Records provided »
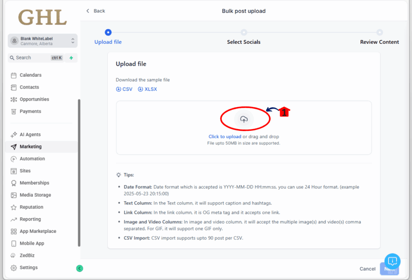Open the Opportunities menu item
This screenshot has width=412, height=280.
34,99
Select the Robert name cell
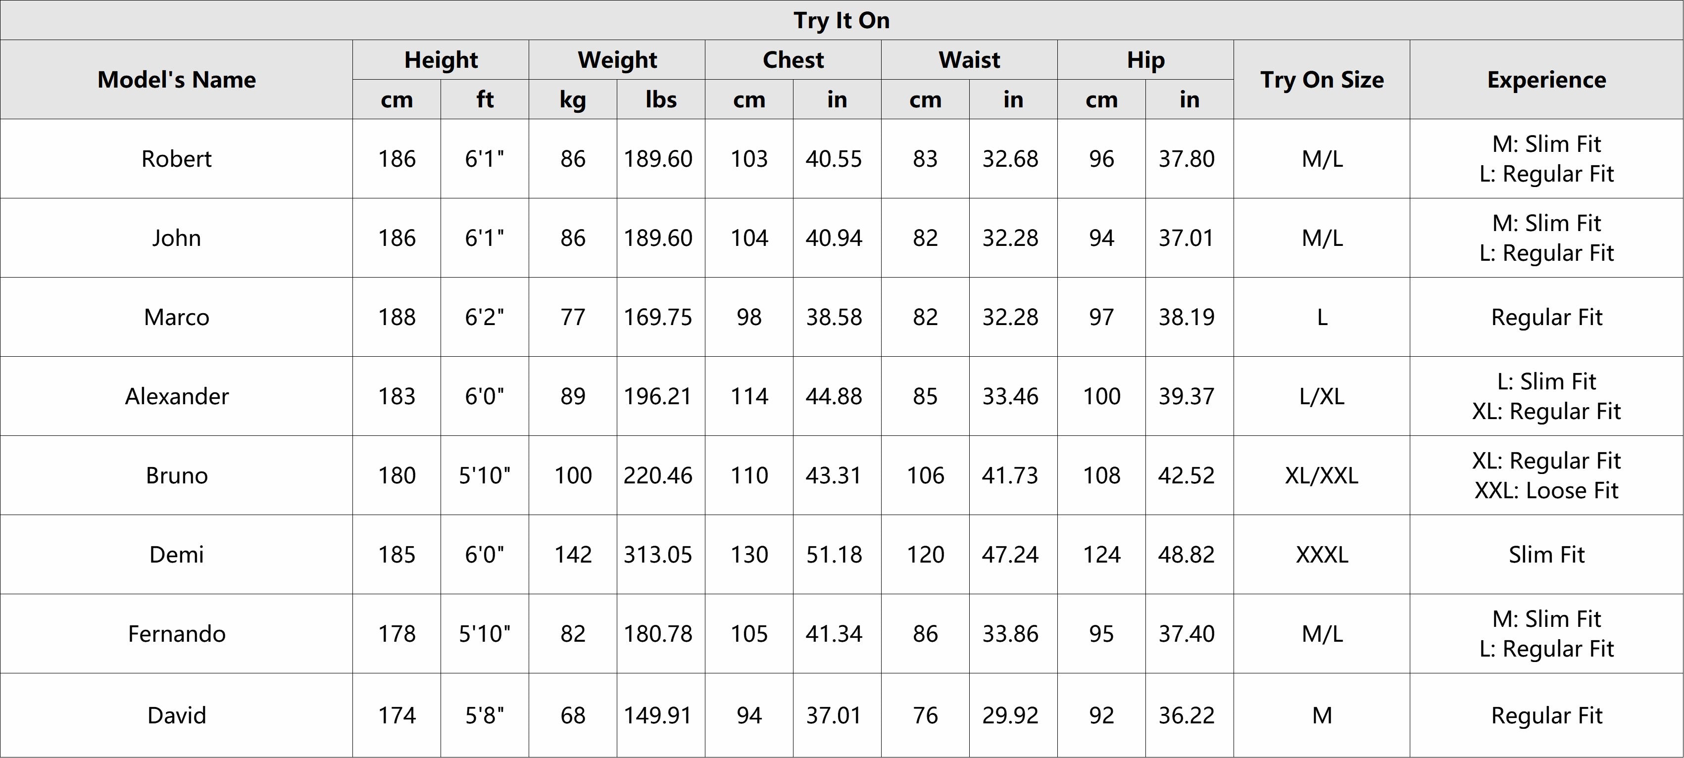 tap(177, 159)
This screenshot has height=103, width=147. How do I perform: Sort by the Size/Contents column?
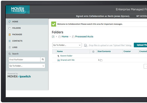(x=104, y=51)
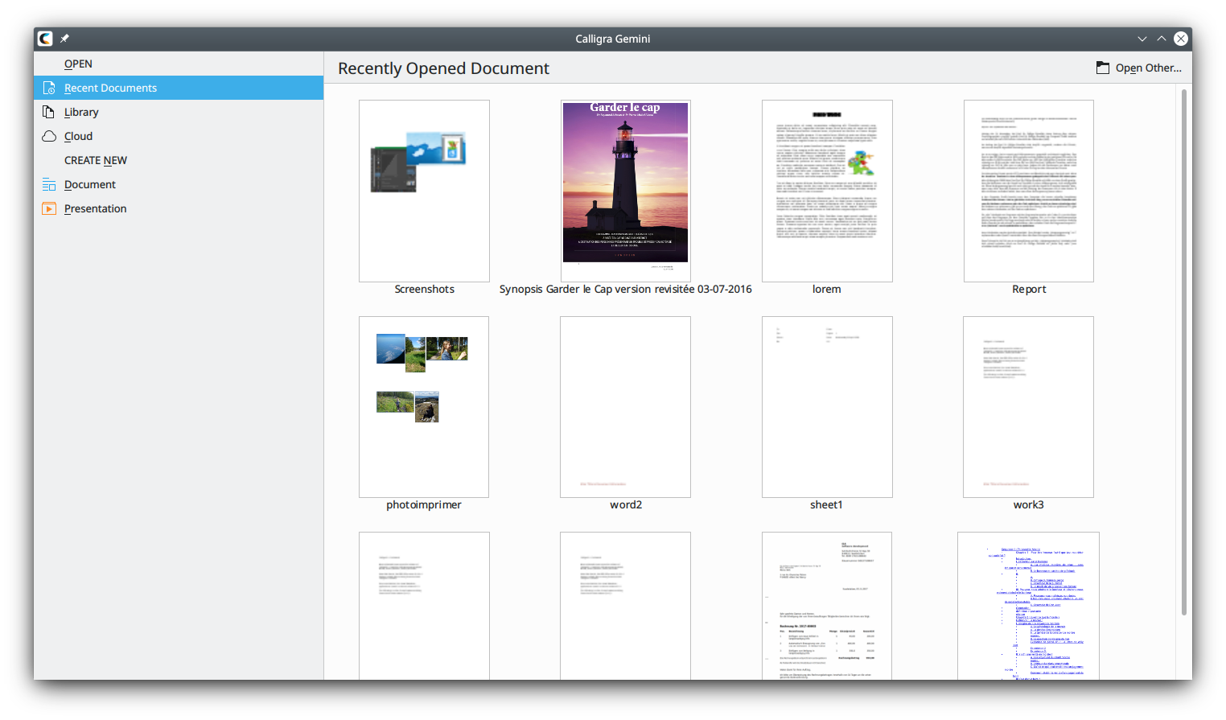The height and width of the screenshot is (720, 1226).
Task: Open the sheet1 document thumbnail
Action: [x=827, y=406]
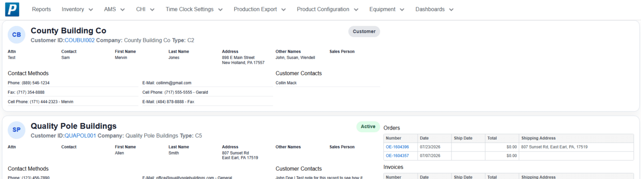
Task: Open the Reports menu item
Action: (42, 9)
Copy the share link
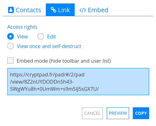This screenshot has height=126, width=156. click(x=141, y=113)
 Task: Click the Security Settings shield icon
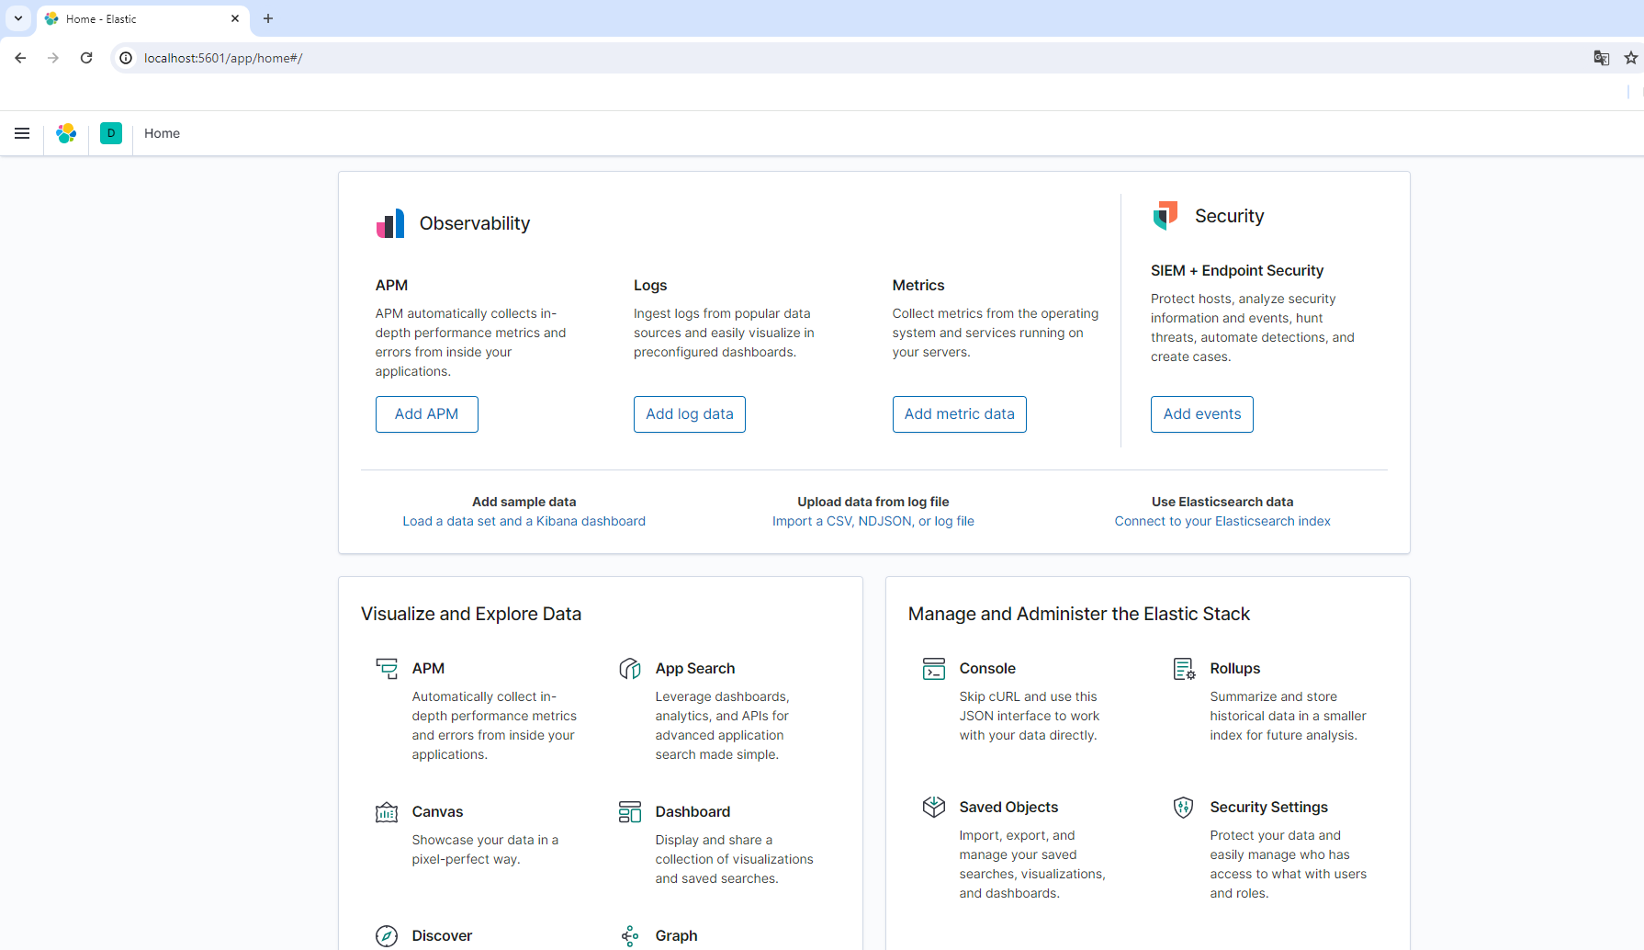pyautogui.click(x=1184, y=808)
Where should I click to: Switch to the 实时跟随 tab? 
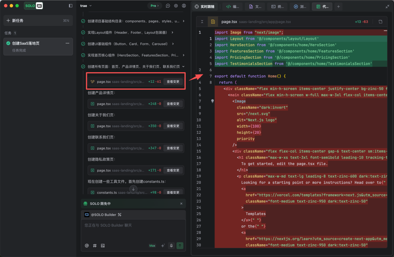click(205, 7)
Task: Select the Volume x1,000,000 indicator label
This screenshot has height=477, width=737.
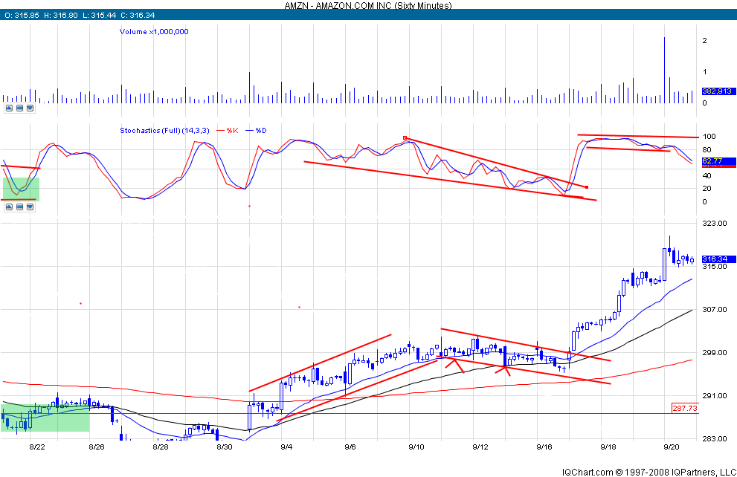Action: (154, 32)
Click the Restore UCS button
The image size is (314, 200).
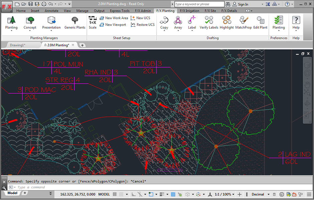tap(143, 25)
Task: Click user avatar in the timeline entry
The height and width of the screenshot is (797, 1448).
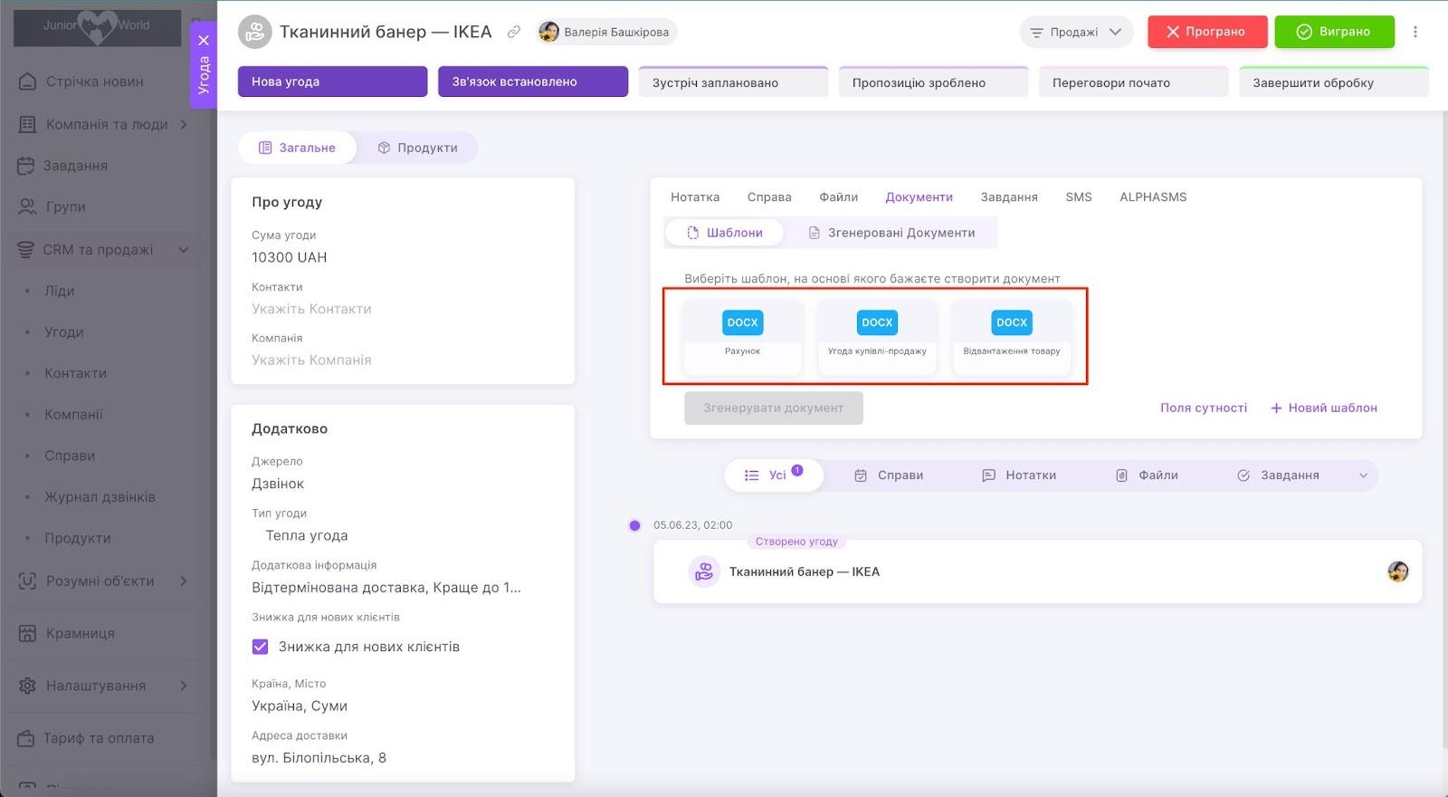Action: (x=1397, y=571)
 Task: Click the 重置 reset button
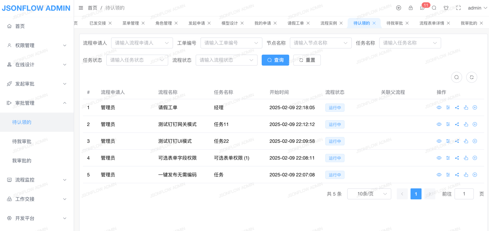tap(307, 60)

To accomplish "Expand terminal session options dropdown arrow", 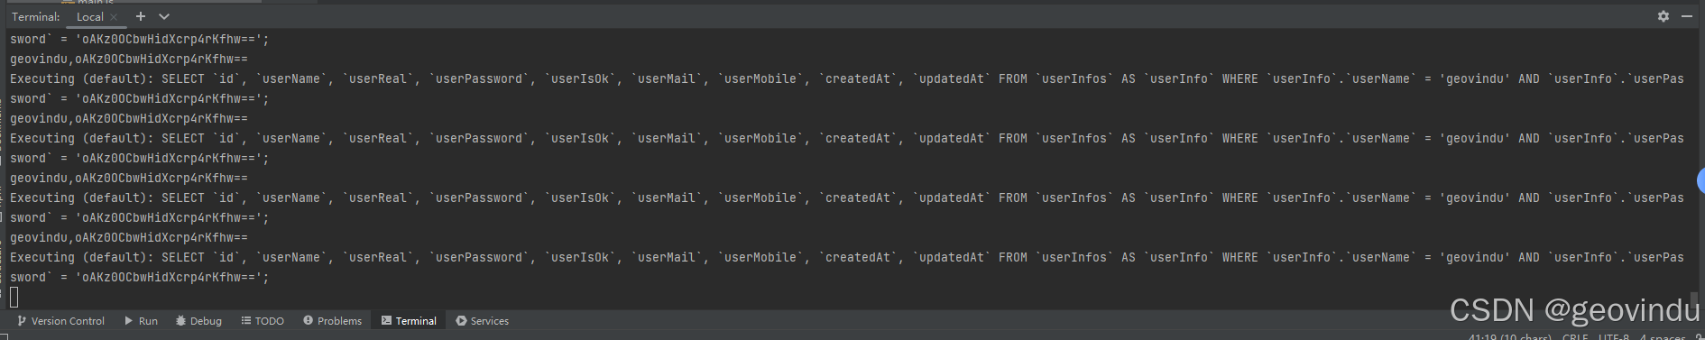I will point(164,16).
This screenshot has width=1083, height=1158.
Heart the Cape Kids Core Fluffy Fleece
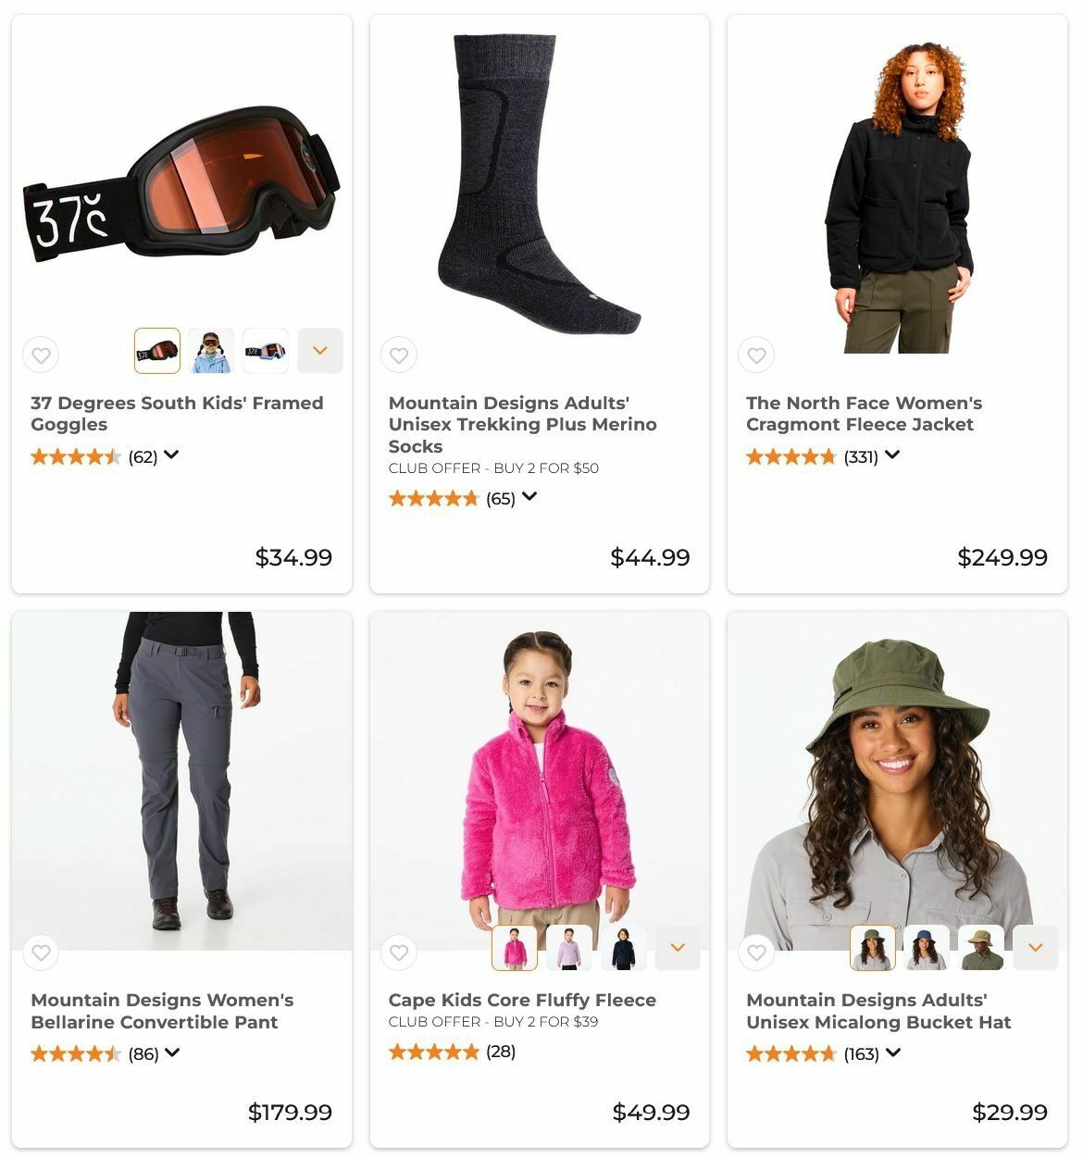[x=399, y=953]
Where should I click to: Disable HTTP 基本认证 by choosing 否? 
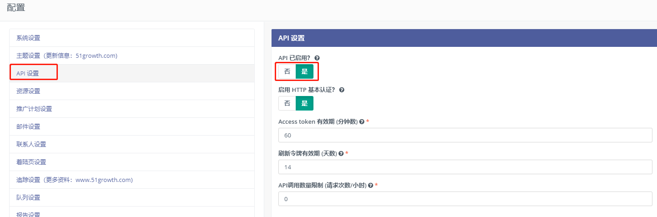click(287, 103)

What you need to do »
Your answer must consist solely of the lines from the one containing "Where should I click to: Disable" through the last line of the records above, copied exactly, with every picture left out.

Task answer »
Where should I click to: Disable HTTP 基本认证 by choosing 否? 
click(287, 103)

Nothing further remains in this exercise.